The book has a number of interweaving strands: the walks home from work, often involving sunsets: relatively impersonal narratives about the history and make-up of the suburb; conversations with the poet’s children; the cemetery poems, some of which are about the history, some intensely personal; a very few strong poems that directly address the death of the poet’s partner. All the poems are short. If I was at home, I’d find the lovely line about Colleen Burke’s lyrics in Jennifer Maiden’s 1999 collection, Mines, but as I’m gallivanting in Turkey with fitful Internet access, I’ll just recommend that you look it up.
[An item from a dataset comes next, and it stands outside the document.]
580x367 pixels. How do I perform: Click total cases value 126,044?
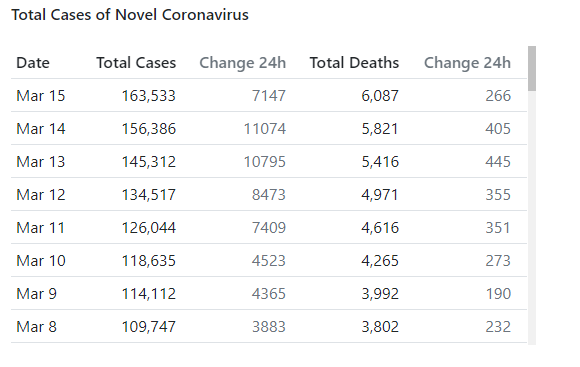pos(149,228)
I hope Colleen won’t mind if I quote a poem that, while not necessarily my favourite, struck a chord because I was away from home – in Turkey, not India – when I read it.
And so I was there
for Kerry
‘And so I was there –
a recognition. My
heart full to bursting.
There’s something in the smell of
heat, dust, exhaust fumes,
oxen, tea, animal piss,
garam masala and ghee.
There’s something about women
in saris, beggars of all ages
and people living on the
cramped narrow streets –
an atmosphere of the
Arabian nights that
intoxicates and frees you –
like a window opening.’ii
I read your letter
in the crumbling
graveyard sheltered
from the August winds
by the empty sandstone
church. Spring
murmured in the winter
soil, a whisper of wattle
in the air. I was close
to you in the gnarled
shadows and slender vines
of sunlight. Close to
the bare bones bound
down by the long dark
roots of the Moreton
Bay fig tree.iii
‘In the small crowded
Kali temple people
sang, danced and gave
us flowers. Held our hands.
And so I was there’
Place calls out to place calls out to place.
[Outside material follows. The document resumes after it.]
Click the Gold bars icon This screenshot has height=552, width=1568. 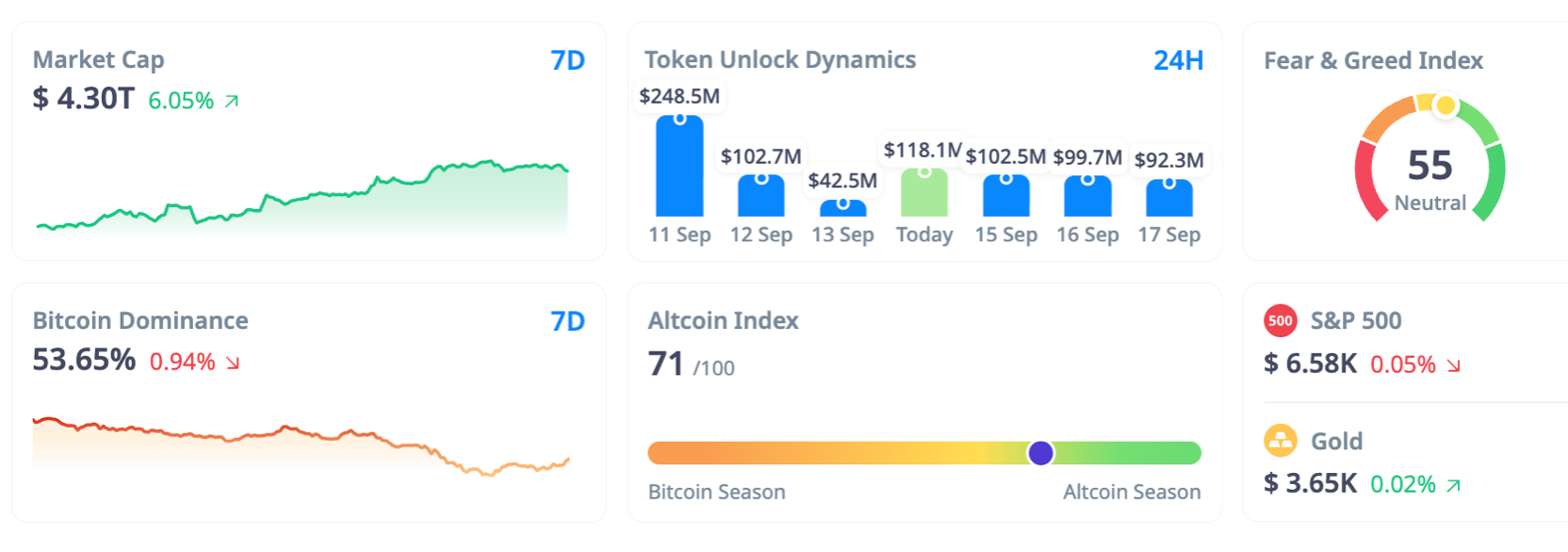pyautogui.click(x=1280, y=440)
Full disclosure: I published one or two of these poems in The School Magazine in my past life, and may have rejected one or two others; Colleen Burke taught a creative writing class to my mother-in-law, which was a significant event in her pre-dementia life; more than 20 years ago I heard Colleen read poems about her bereavement and her children that still move me, though I remember only a phrase or two.
Hi Jonathan – it’s fine reprinting a poem from Wildlife in Newtown – glad the book was a good travelling companion.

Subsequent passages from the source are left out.